I like some anime and I have been exposed to the fandm enough to dislike them, but I don't know what chuunibyou means. Is that like an alternative of "weaboo"? If so I knew a lot of those in Uni.
"Chuunibyou" is a more obscure term that unlike, say, the various "-dere" forms, but similar to "hikikomori", is not necessarily tied directly to anime fandom but Japanese culture itself. Translated literally, "chuunibyou" means "middle school 2nd year syndrome", because it described a type of personality that's "stuck in the 8th grade". It was popularized in the game, anime, and manga variations of the story
Steins;Gate, where the main character was identified as a chuunibyou, and he would just strike dramatic poses for no reason, whip out his cell phone to pretend he's talking to someone important about a conspiracy that doesn't exist, spout nonsensical phrases that don't mean anything because "they're cool", and so on. The closest Western equivalent I can think of is "man boy", where you're perpetually in a mental state of a child who thinks really dumb things are cool. That's more or less what a chuunibyou is, and that's what many (non-Japanese) people actually mean when they call someone an "otaku" in a derogatory fashion, when in fact being otaku just means you really, really, REALLY love some particular subject to the point of obsession. You can be a wrestling otaku, a firearms otaku, a moe otaku, a conspiracies otaku, etc. Anyway, I'd consider myself just as much of an anime fan as my friend, but I'm not an otaku to the degree that he is, and I have a fierce aversion to chuunibyou tendencies, unlike him. Anime fandom in general is split in that fashion, and if you found that you didn't like it, you more than likely found one of those groups that deviate into nonsensical behavior.

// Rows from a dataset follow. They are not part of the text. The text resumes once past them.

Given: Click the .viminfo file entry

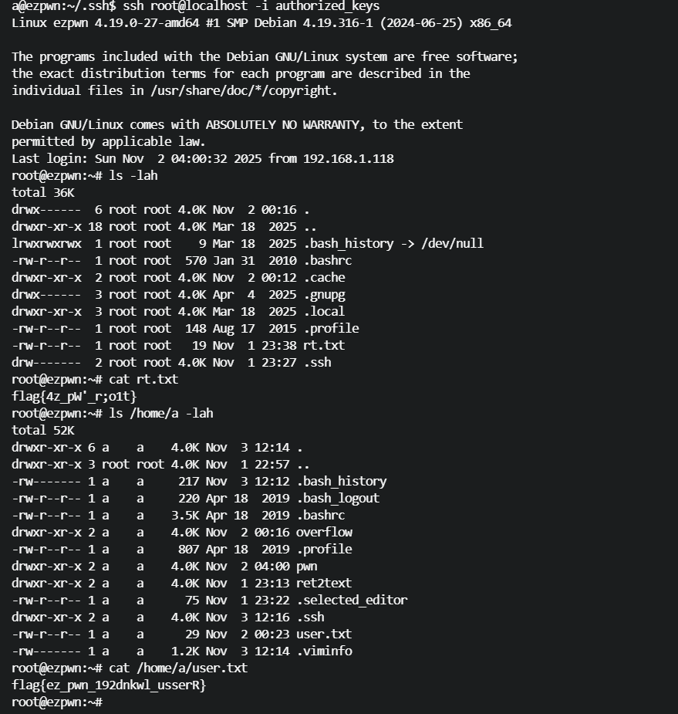Looking at the screenshot, I should click(x=324, y=651).
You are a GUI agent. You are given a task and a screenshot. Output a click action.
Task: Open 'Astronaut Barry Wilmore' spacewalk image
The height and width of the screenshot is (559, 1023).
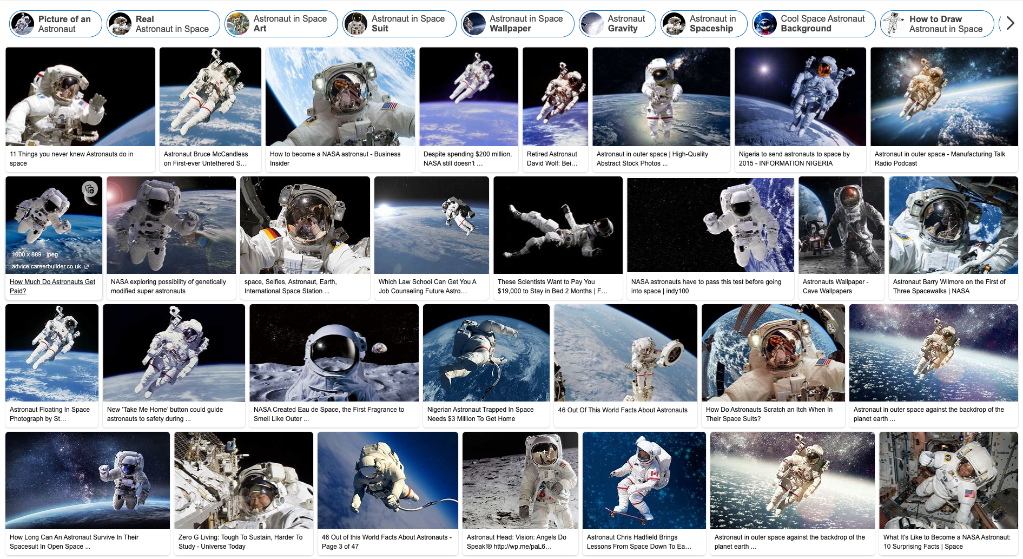coord(953,225)
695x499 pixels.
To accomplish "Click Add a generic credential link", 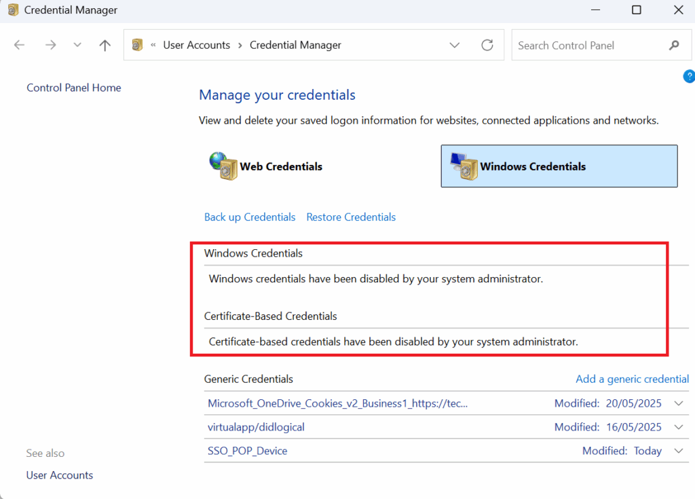I will tap(632, 379).
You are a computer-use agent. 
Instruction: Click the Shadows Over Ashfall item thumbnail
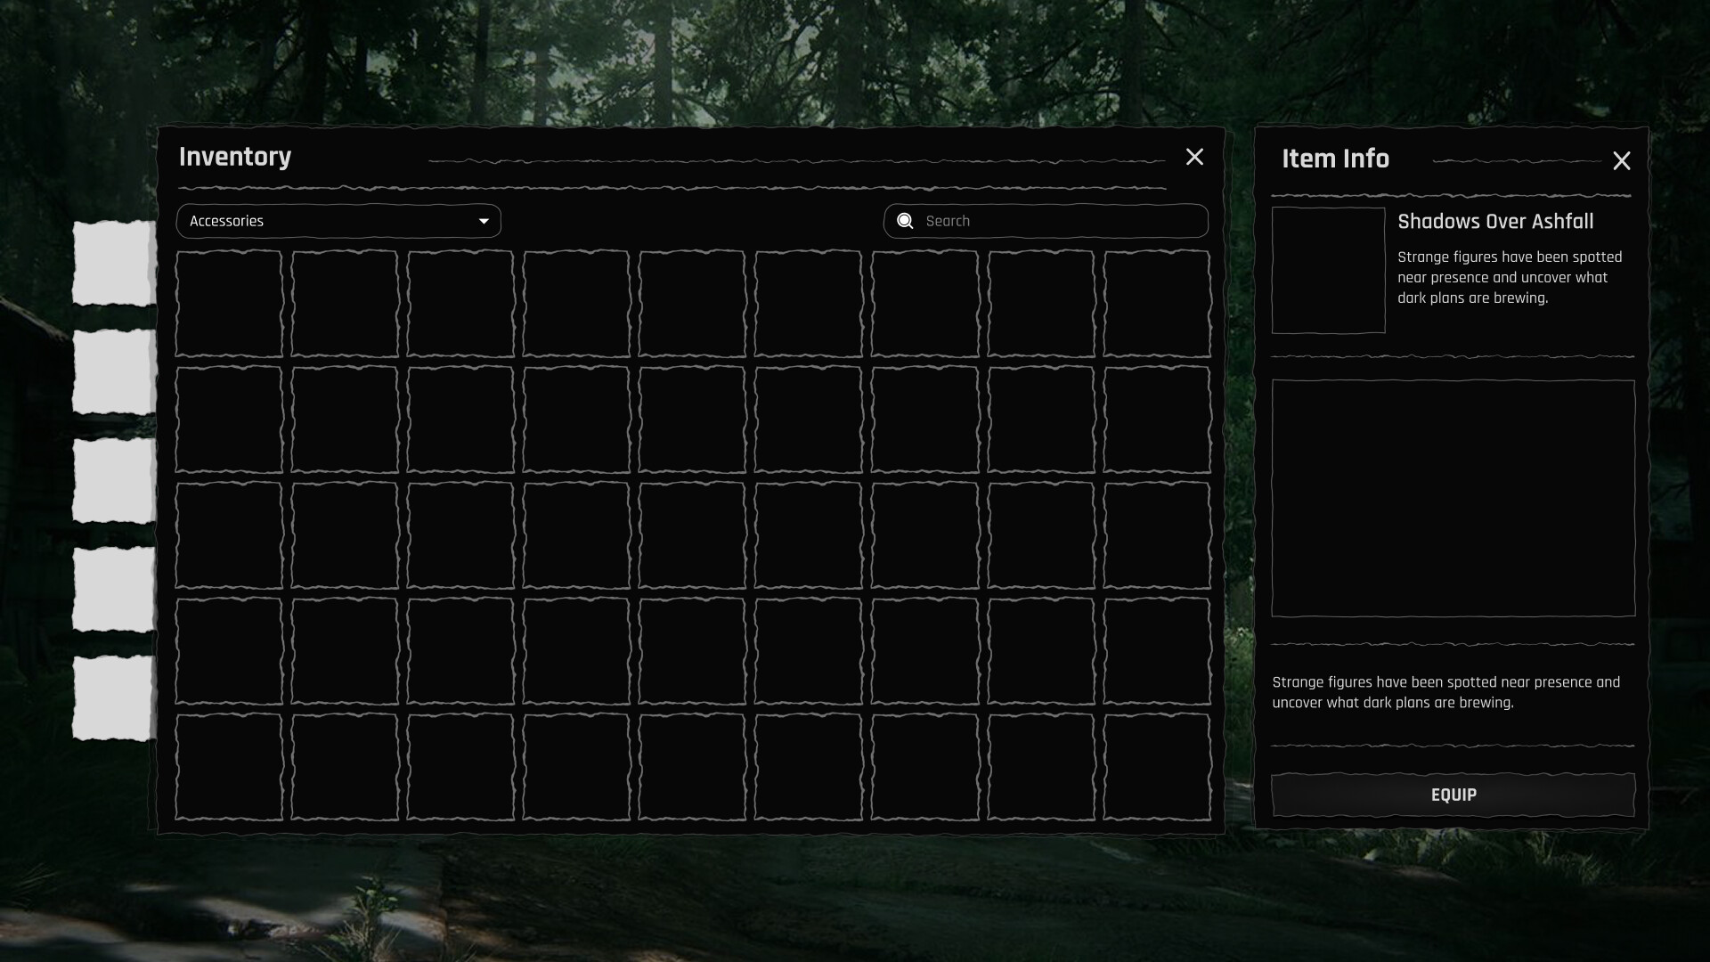click(x=1328, y=271)
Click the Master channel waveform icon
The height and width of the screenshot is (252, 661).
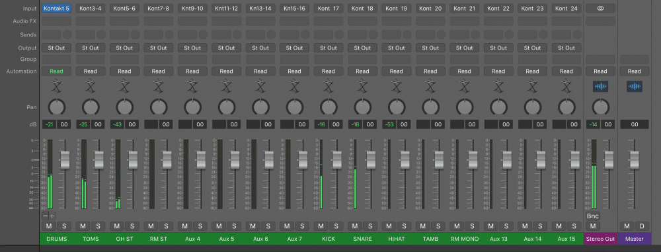[634, 87]
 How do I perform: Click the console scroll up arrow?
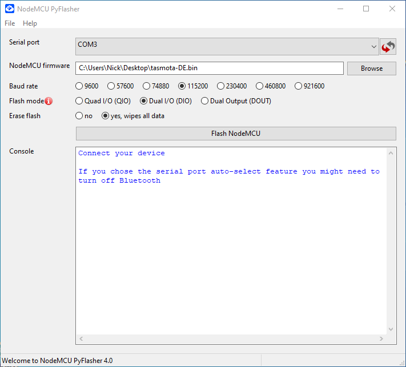click(391, 153)
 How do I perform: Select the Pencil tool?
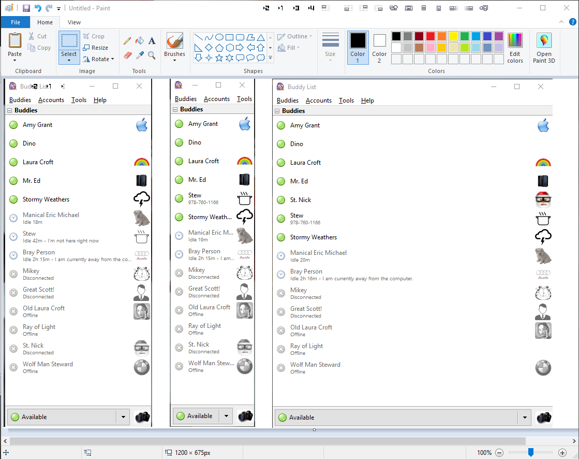pos(127,41)
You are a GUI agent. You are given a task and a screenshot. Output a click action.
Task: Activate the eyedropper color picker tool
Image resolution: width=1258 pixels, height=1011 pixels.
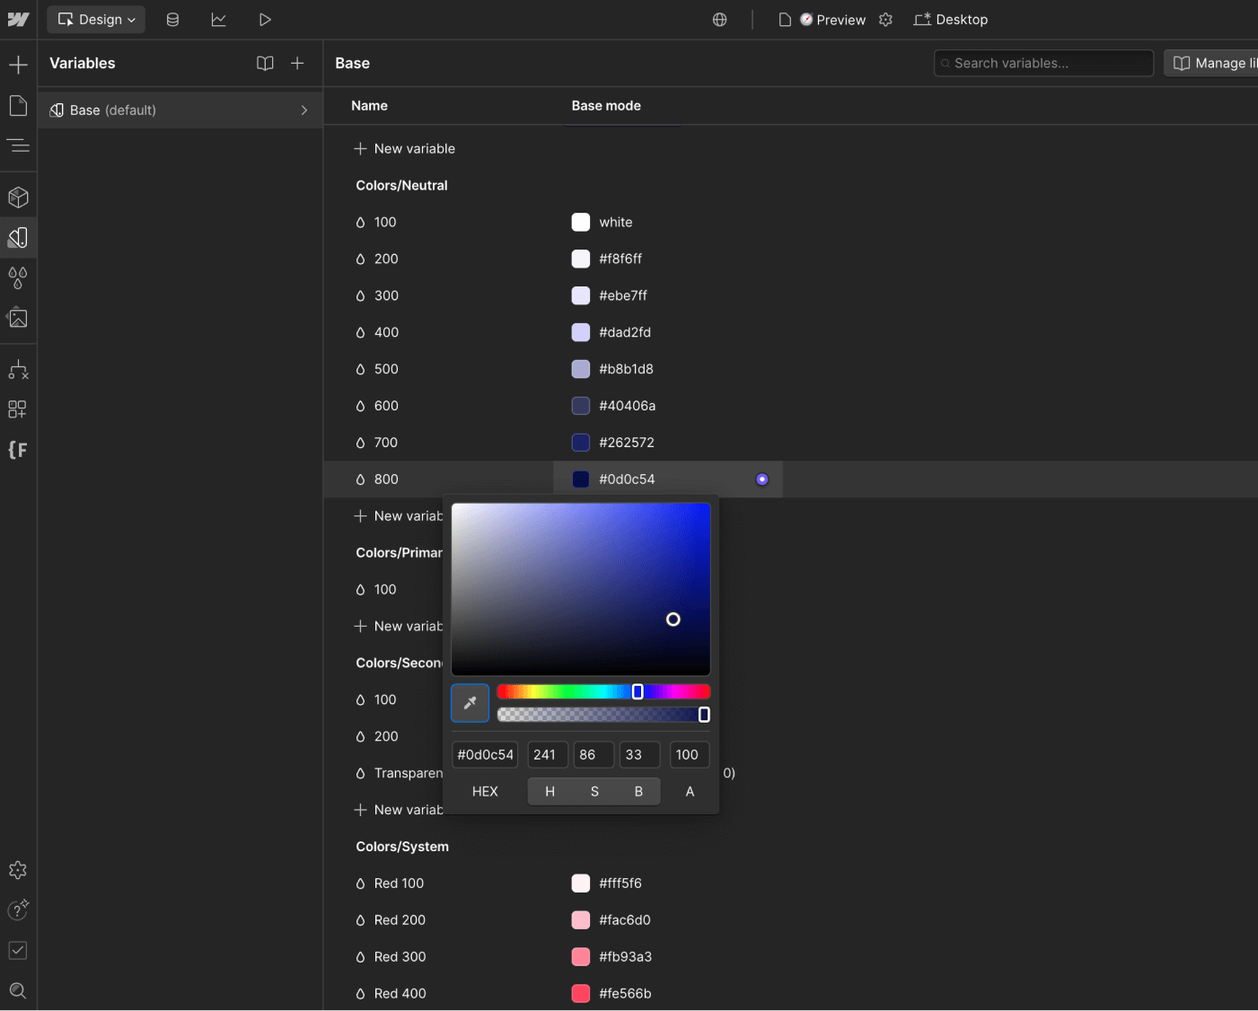[470, 703]
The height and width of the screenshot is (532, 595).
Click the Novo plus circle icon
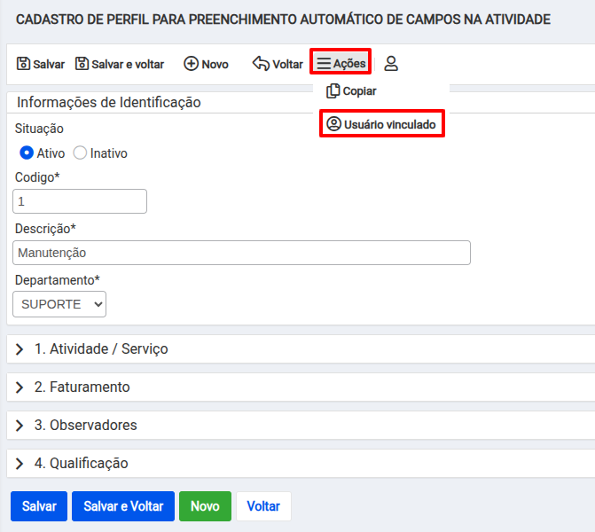191,63
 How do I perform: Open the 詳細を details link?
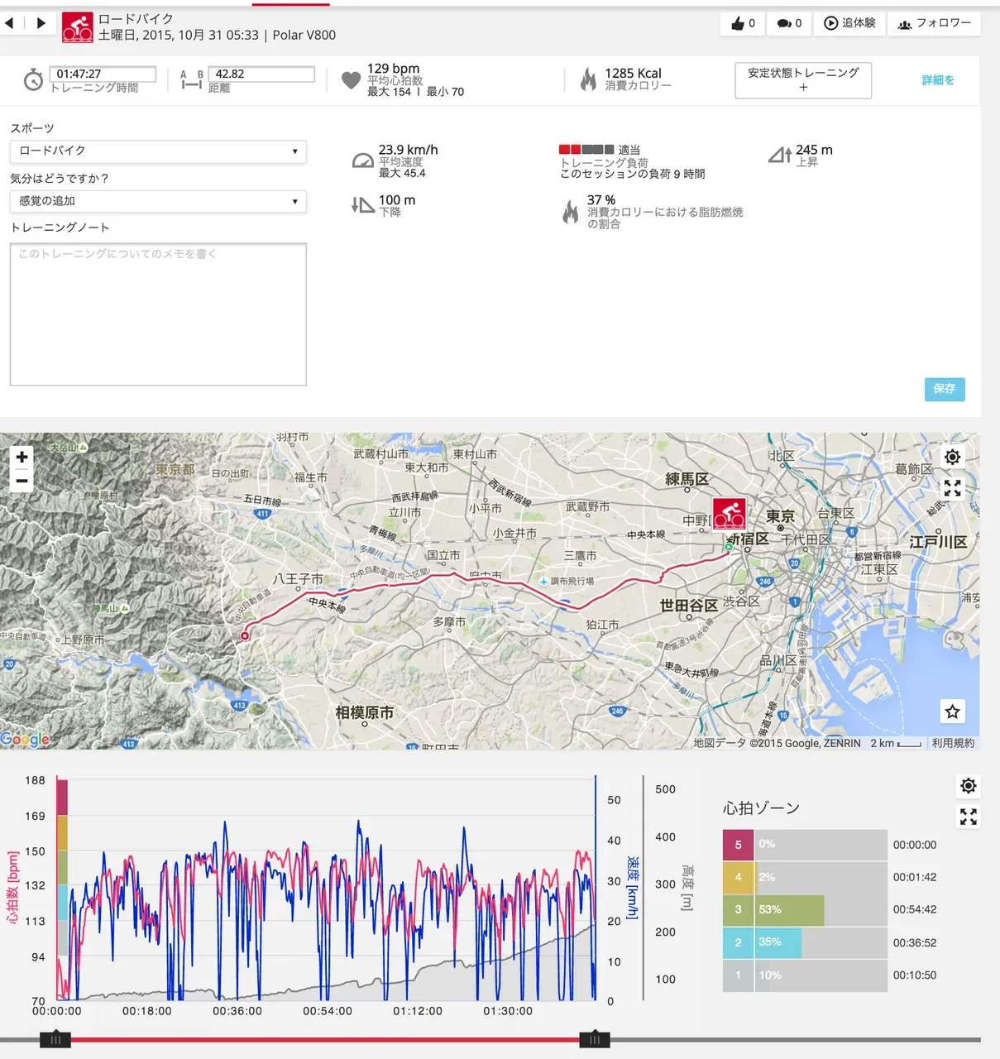[938, 80]
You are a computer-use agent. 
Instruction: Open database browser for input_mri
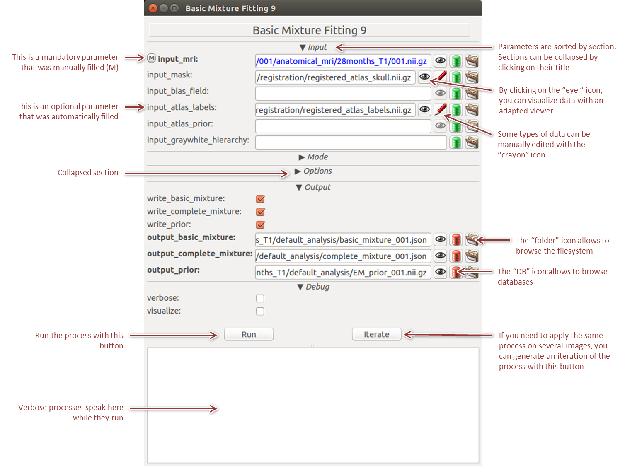456,61
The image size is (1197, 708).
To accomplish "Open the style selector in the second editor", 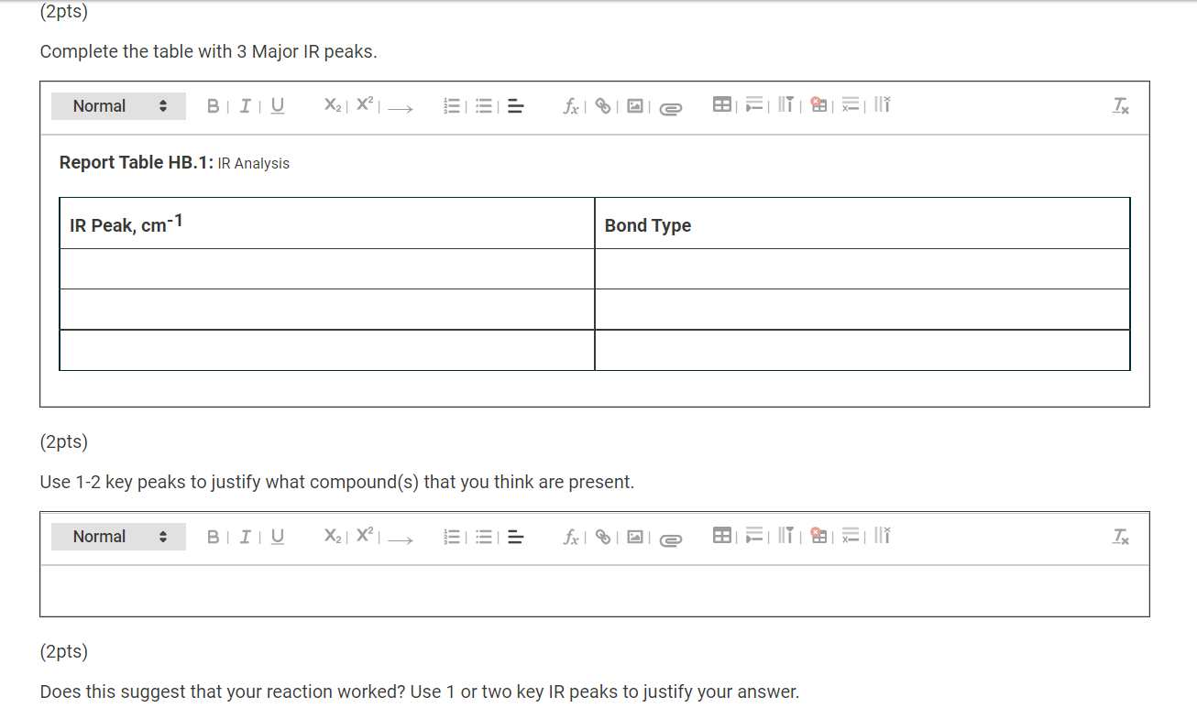I will (x=118, y=537).
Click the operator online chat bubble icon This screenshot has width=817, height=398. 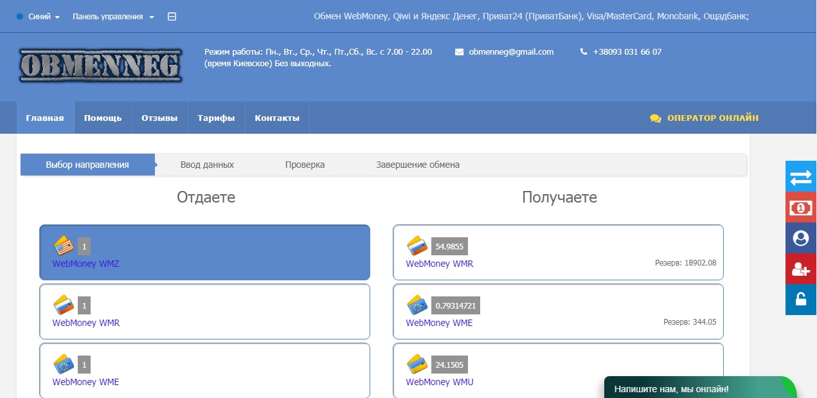pos(655,118)
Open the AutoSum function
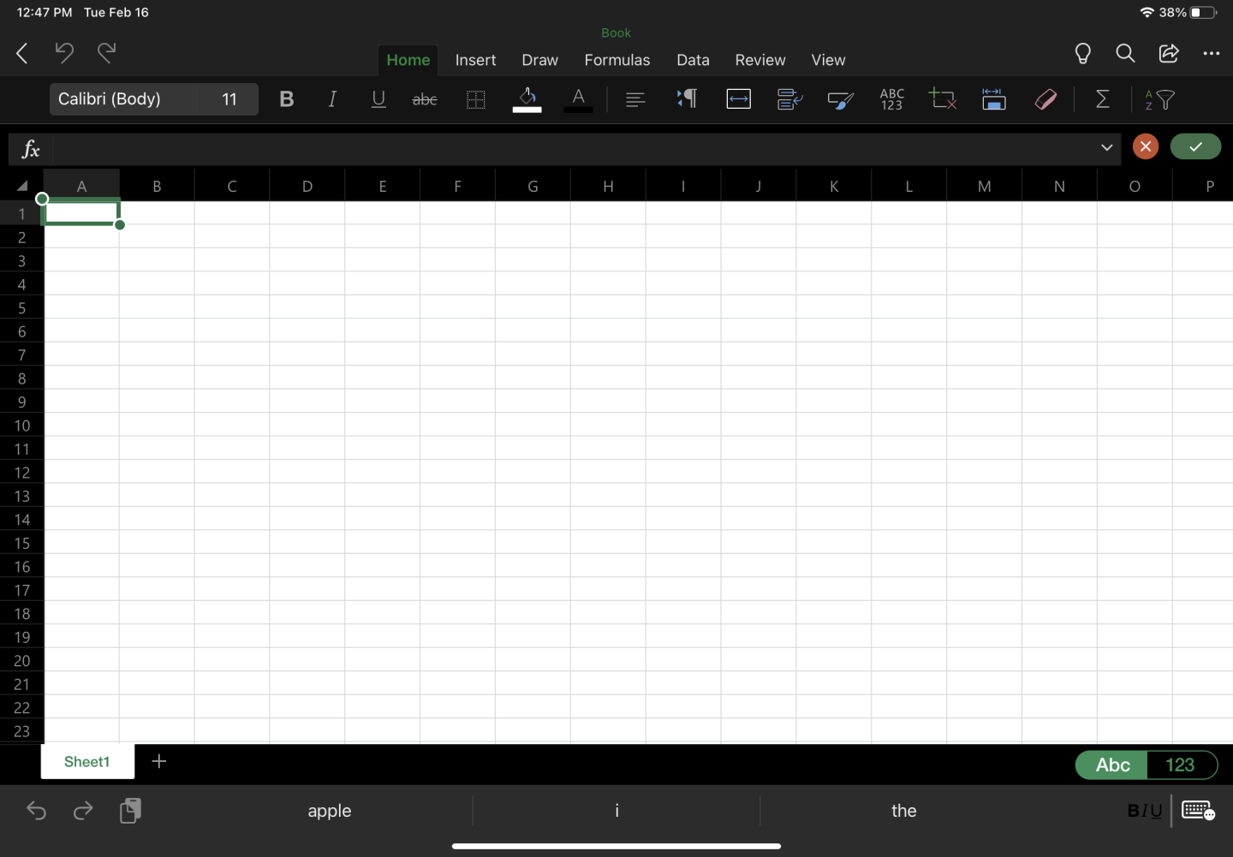 pos(1102,99)
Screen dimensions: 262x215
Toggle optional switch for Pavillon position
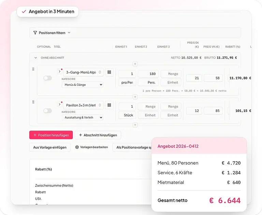point(48,111)
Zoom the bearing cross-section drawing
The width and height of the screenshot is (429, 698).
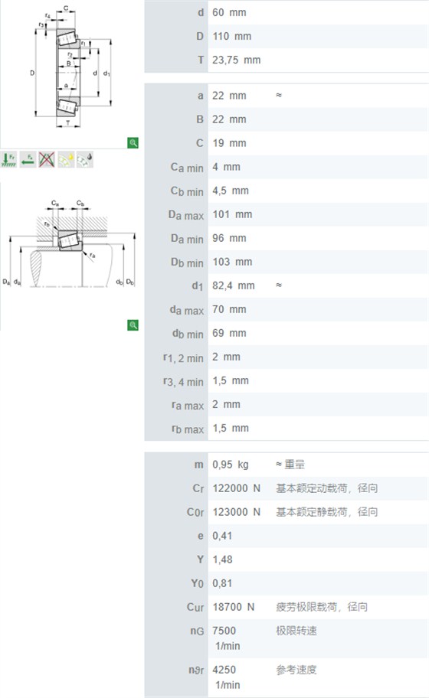click(x=133, y=143)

The hero triumphing over the villain is cliche, sure; love conquering all is pretty cliche, okay; plot armor in general gets really contrived and cliche, granted. But I'm talking about REAL cliche. Not just "done over and over again." Fucking overdone to the extreme.
I would say this is less the realm of cliche and more like, ready-made-plots. It's like the Monomyth story structure: if done typically, it requires no creativity. You only need to interject characters and locations into where they're needed, like some kind of story where the square peg goes into the square hole and so on. Your friend sees a cliche and that's all he knows so he unknowingly makes stories that are just like every other fucking story ever made.
Eh, close, but not quite. I'd say that your description IS spot on, but he takes it a few steps further. It's not JUST using cookie-cutter story points without much of any creativity, it's also the meat on the bones that suffers from aforementioned chuunibyou behavior.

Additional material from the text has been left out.